Exercise: In the column below about highway deaths, shorten the paragraph beginning "As of Wednesday morning" to two sentences, keeping its main figures.

== Document section

Highway toll bears a seasonal wake-up call
By Susan Frick Carlman scarlman@stmedianetwork.com November 29, 2012 10:30PM
Susan_Carlman_01 Jonathan Miano / Staff Photographer Sun Publications 2009-02-09
Updated: January 1, 2013 6:09AM
Please forgive me if I step away from the seasonal merriment for just a moment.
The awful truth is that we’re coming up on a grim milestone: 900 roadway fatalities. That’s just since the first of the year. And just in Illinois.
It’s just way, way too much blood spilled on the pavement.
As of Wednesday morning, the Illinois Department of Transportation had counted 872 lives lost on the roads so far in 2012. The number had climbed by more than 330 funerals since I wrote four months ago about those overhead signs on area highways that keep track of the deaths. If the pace continues (it’s gut-wrenching to say, but it most likely will pick up over the traditionally tragedy-prone coming few weeks), we’ll have seen more than 950 people perish on the highways by year end.
This is some pretty horrible and senseless heartbreak.
Here in Naperville, police Sgt. Lou Cammiso says there have been four deaths, three involving cars and one a motorcycle, since the year began.
“The huge thing, obviously, with the advent of all these smart phones and stuff, is distracted driving,” he said. “I think we continue to see that causing most of our accidents, and of course alcohol is there too.”
Four is still too many — and the numbers are rising fast on the out-of-town roads many of us will travel over the next few weeks.
“Traffic fatalities had been on the decline for several years, but this year the number has risen sharply,” IDOT cautions on its website. “Please help us by driving defensively, buckling up, putting down your cell phone, slowing down in work zones, wearing the proper gear while motorcycling, and designating a sober driver if you have been drinking.”
That’s a lot of safety measures to take, but isn’t staying alive worth a little effort?
An interesting and timely initiative was launched last week by DuPage County State’s Attorney Bob Berlin. Designed to address the problematic convergence of booze rapidly dissipating in the human body with the right of potentially drunk drivers to refuse roadside Breathalyzer tests when they’re pulled over for driving badly, the new protocols enable cops to gauge how sauced a motorist really is, before he or she sobers up.
The program, which could yet sustain a legal challenge or two, allows officers to take suspected drunk drivers to the nearby police department, where a private phlebotomist will draw a blood sample from the suspect.

====
== Extracted records

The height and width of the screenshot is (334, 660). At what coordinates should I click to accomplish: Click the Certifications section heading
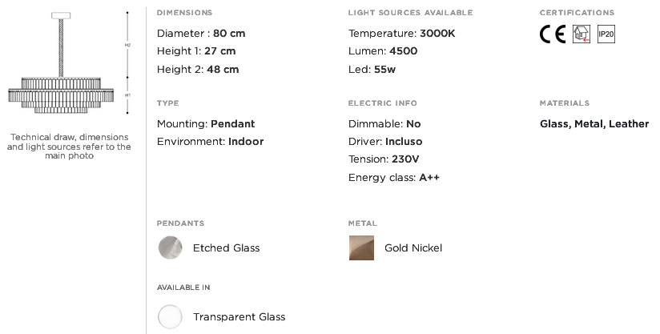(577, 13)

====
== Extracted records

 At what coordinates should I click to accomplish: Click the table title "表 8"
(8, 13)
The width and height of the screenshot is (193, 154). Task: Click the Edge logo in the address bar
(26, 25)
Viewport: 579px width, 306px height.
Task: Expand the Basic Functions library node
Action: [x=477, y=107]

====

Finished exercise: By Wednesday morning, the Illinois Department of Transportation had counted 872 road deaths in 2012, more than 330 more than when the writer described the overhead fatality signs four months earlier. If that pace holds, and it will likely quicken in the accident-prone weeks ahead, more than 950 people will have died on the highways by year end.